Rabbi’s mom muses on separate paths she and her Orthodox sons have taken


To put it mildly, Maxine Myers said she was “very surprised” when her son Baruch came home to Maplewood for Thanksgiving vacation during his sophomore year at the University of Michigan and announced “he couldn’t eat in my house and he couldn’t go to my sister’s for Thanksgiving dinner.”

Just a few weeks earlier, when she had gone to visit him in Ann Arbor on Columbus Day, “he had picked me up at the airport on Shabbat and he had been eating cheeseburgers. Then on Thanksgiving he comes home and tells me he’s completely kosher.”

It was quite a transformation for a 19-year-old secular Jew who was keenly interested in classical music and who had spent weekends, while he was a student at Columbia High School, studying piano, composition, and conducting at the Juilliard School of Music in Manhattan.

As a music major at Michigan, Baruch Myers met a man his mother called “a charismatic Chabad rabbi, Aharon Goldstein. Baruch was very attracted to that movement.

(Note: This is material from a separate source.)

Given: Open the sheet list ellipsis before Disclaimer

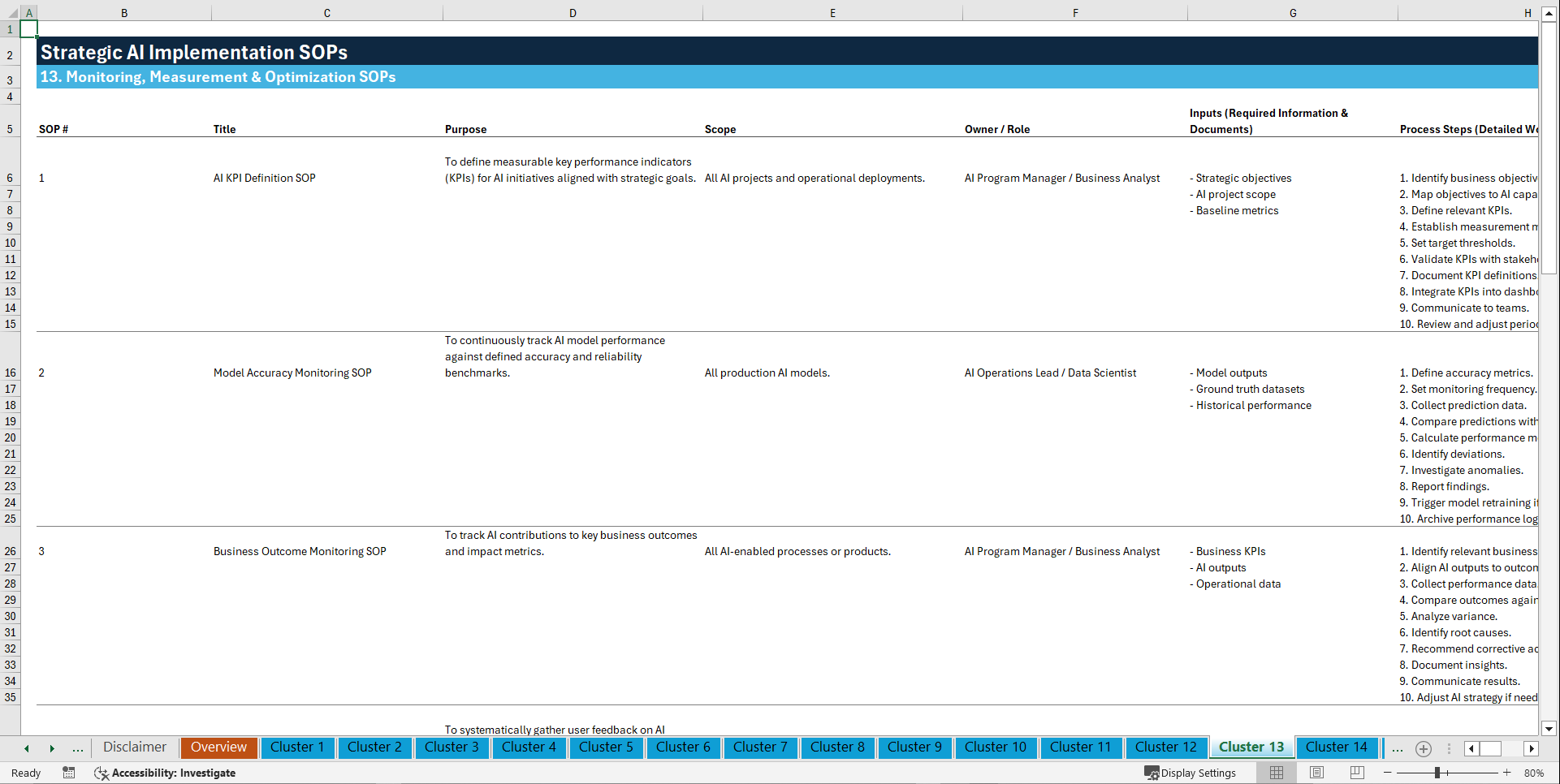Looking at the screenshot, I should pyautogui.click(x=78, y=748).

After college, he put off his music career to pursue studies at the Rabbinical College of America in Morristown.”

The new career path led him to Argentina, Crown Heights, Brooklyn, then Leeds, England, and, finally, to Bratislava, where he is the Slovak city’s only rabbi.

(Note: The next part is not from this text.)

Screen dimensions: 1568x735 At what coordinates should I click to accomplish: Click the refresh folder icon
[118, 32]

“In the beginning I missed the music and couldn’t help thinking that a great talent was wasted,” said Maxine Myers. “But as the years passed, I got used to the idea.”

Her son’s life choice was quite different from Maxine’s upbringing as a “mostly lapsed Conservative” who grew up surrounded by the “philanthropic Judaism” of her father, Carl Leff, a charter member of the American Jewish Joint Distribution Committee.

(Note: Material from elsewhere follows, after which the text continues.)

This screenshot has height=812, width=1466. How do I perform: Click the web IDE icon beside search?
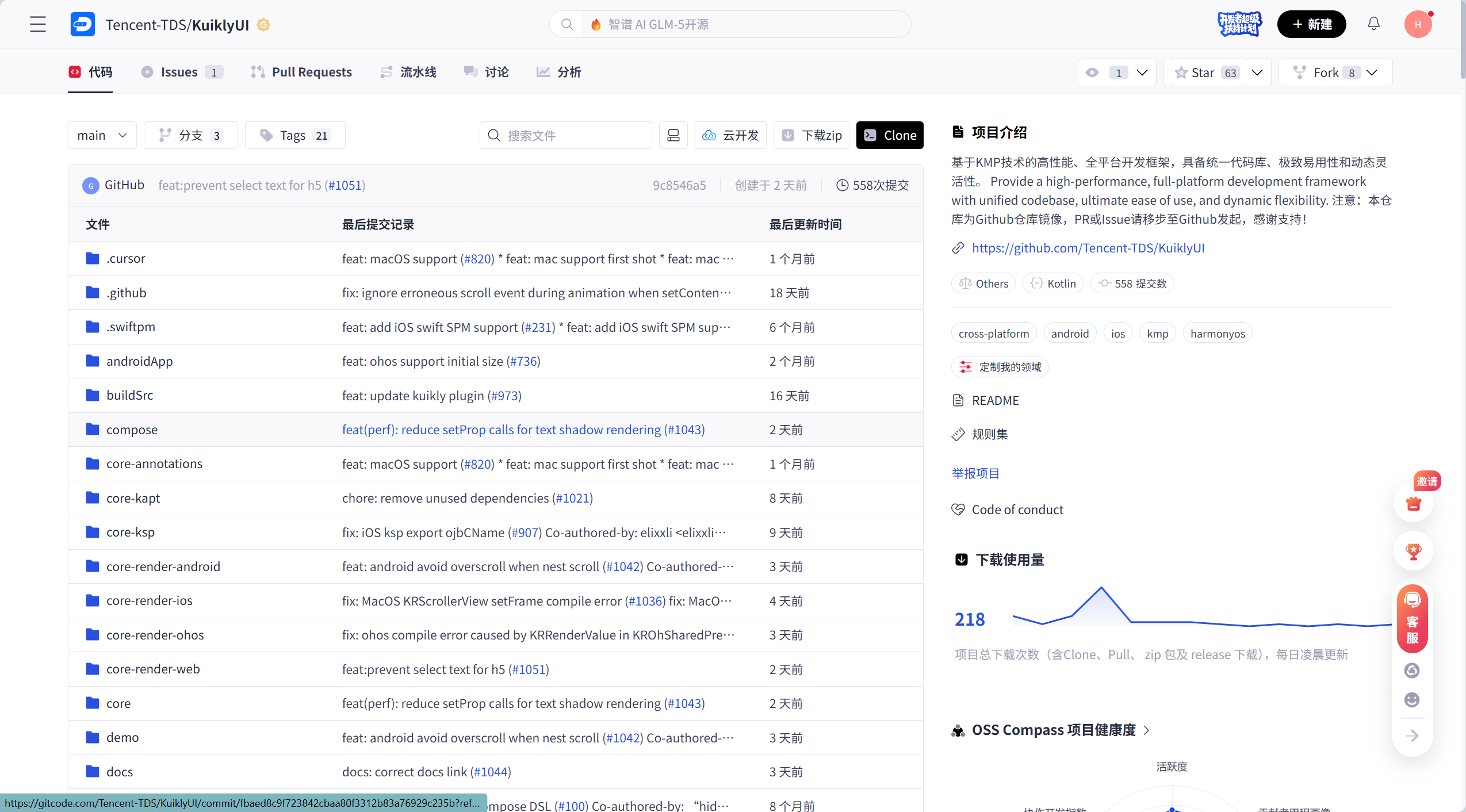pyautogui.click(x=673, y=135)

She inherited that philanthropic impulse and has helped finance a center for people with special needs in Ofakim — a partnership Israeli community of United Jewish Communities of MetroWest NJ — and a physical therapy room at the Judy and Josh Weston Assisted Living Residence on the Aidekman Jewish community campus in Whippany.

“I think my parents were less observant than I am now,” she said, even as she noted the very different religious path each of her three sons has taken.

Her son Asher Meir, who now uses the Hebrew form of his birth name, Andrew Myers, works as research director of the Business Ethics Center of Jerusalem and writes a weekly Web-based column called “The Jewish Ethicist.” She describes him as Orthodox, but not hasidic.

Her third son, Mark, a North Carolina businessman, is, she said, “ultra-Reform.”

As Maxine is quick to point out, “I’m an extremely, extremely observant Reform Jew.” Now a resident of West Orange, she attends Temple Sholom of West Essex in Cedar Grove. Her sons, she said, “left me for their kind of Judaism, and they know that my Judaism is as intact as theirs, and they can’t do anything about it.”

Becoming a grandmother to Baruch’s 10 children and Asher’s seven has helped gloss over the theological differences that run in the family.

She enjoys semi-annual visits to both her overseas sons, and “even though Bratislava is not a place you would want to visit more than twice in your lifetime,” said Myers, “you have to see your grandchildren.”